Музыка - оригинал и пародия

Борис Пинаев
Лет двадцать, до самой смерти, в комнате тёщи моей Елизаветы Дмитриевны стоял шредеровский черный рояль. Жёнушка Маша его потом подарила ребятишкам детского дома. Даже я научился играть на нем то, что в две руки играл Антоша:

На зеленом лугу, их-вох!
Раз нашел я дуду, их-вох!
То не дудка была, их-вох!
Веселуха была, их-вох!

Играл, правда, одним пальцем, но все-таки... А Елизавета Дмитриевна мечтала, что "на фортепьянах" будут играть ее внуки -  Антон и Юля. По ее просьбе я как то целую зиму водил Антошу домой к учительнице. Или только осень? Не помню, с тех пор прошло тридцать с лишним лет... Помню лишь, как бродил по двору, ожидая конца урока. Мог бы, конечно, молиться, но голова тогда была совсем пустая  - даже и Бога не знающая и молитв не ведающая. Разочарованная голова, потерявшая очарование. Бога, мол, нет, а Государство измельчало. Осталось музыкальное очарование. Вселенская симфония, музыка сфер... Над головой осенняя листва огромных тополей... А потому учебный антонов час длился томительно долго.

Юля ходила в музыкальную школу -  на горку возле Вознесенской церкви. Тогда это был краеведческий музей с чучелами. Или чучела стояли в соборе святого благоверного Александра Невского? Не помню... Но очень скоро ей надоело сольфеджио. Правда, нотная грамота ей все таки пригодилась в отрочестве   когда училась играть на гитаре. Мы жили тогда на Лермонтова, под Вознесенской горкой, где стоял ипатьевский дом... Почему-то в музей мы не ходили ни разу.
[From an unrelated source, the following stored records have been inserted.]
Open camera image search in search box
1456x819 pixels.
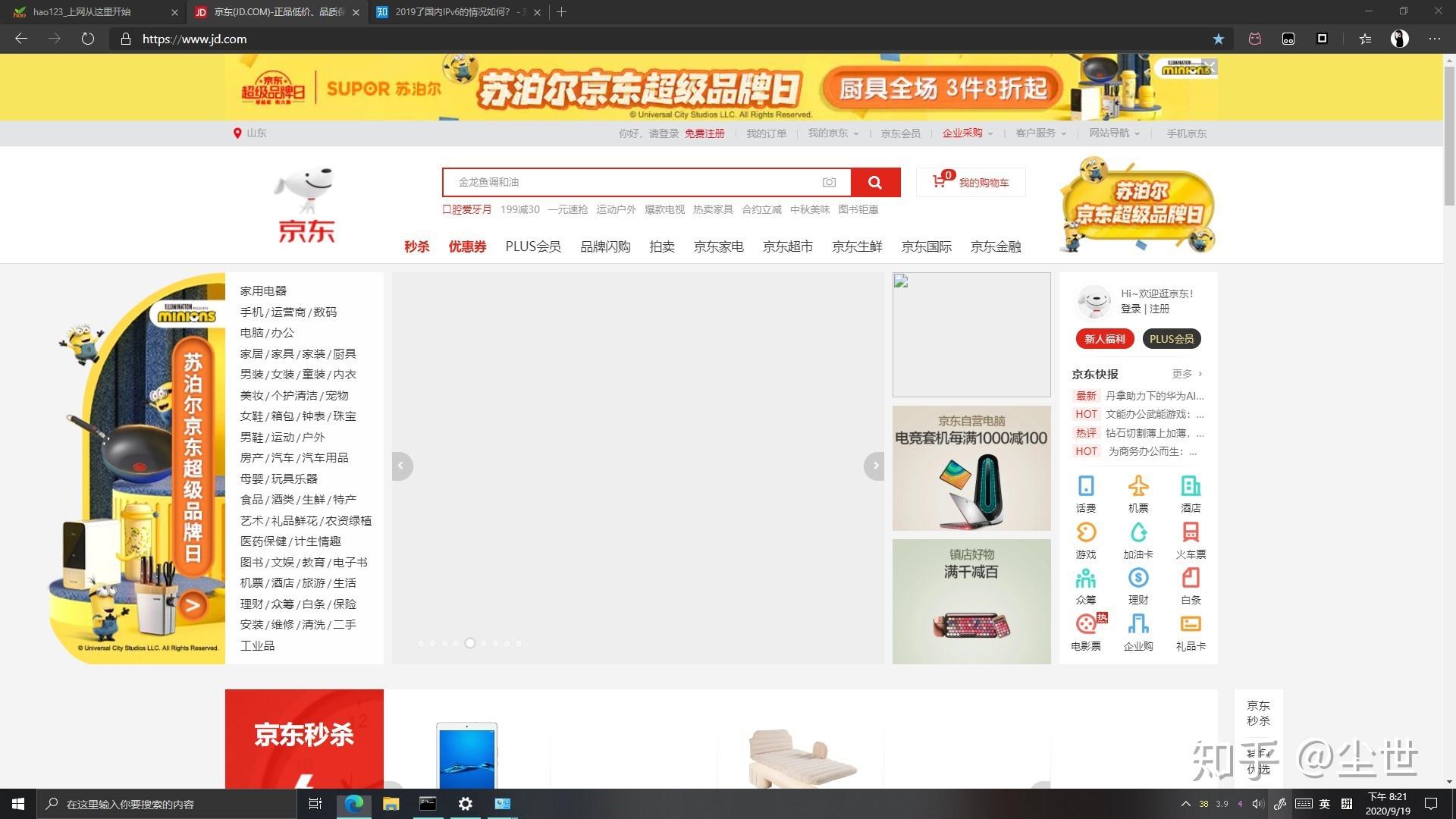coord(829,182)
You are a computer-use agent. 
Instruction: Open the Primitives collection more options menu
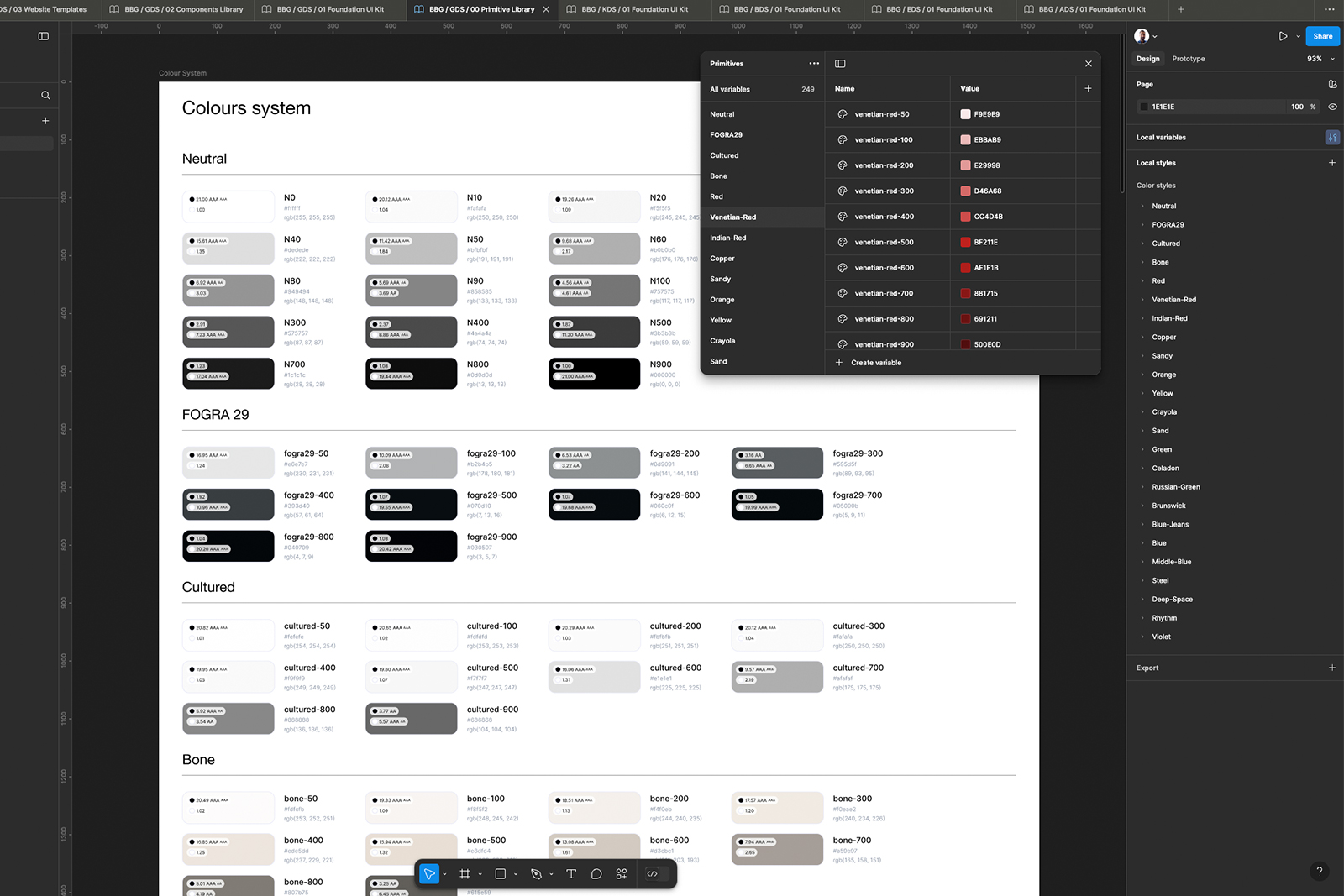[814, 64]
Играли с ней в большом парке при харитоновском доме, ходили по мостику на остров с разрушенной беседкой. В сквере возле куда-то шагающих металлических комсомольцев тогда стояли еще и каменные медвежата. Юлька с ними разговаривала и, наверное, кормила травой, как потом кормила в соседнем дворе деревянного медведя и деревянного же полуразбитого крокодила ее дочка (а моя внучка) Маша.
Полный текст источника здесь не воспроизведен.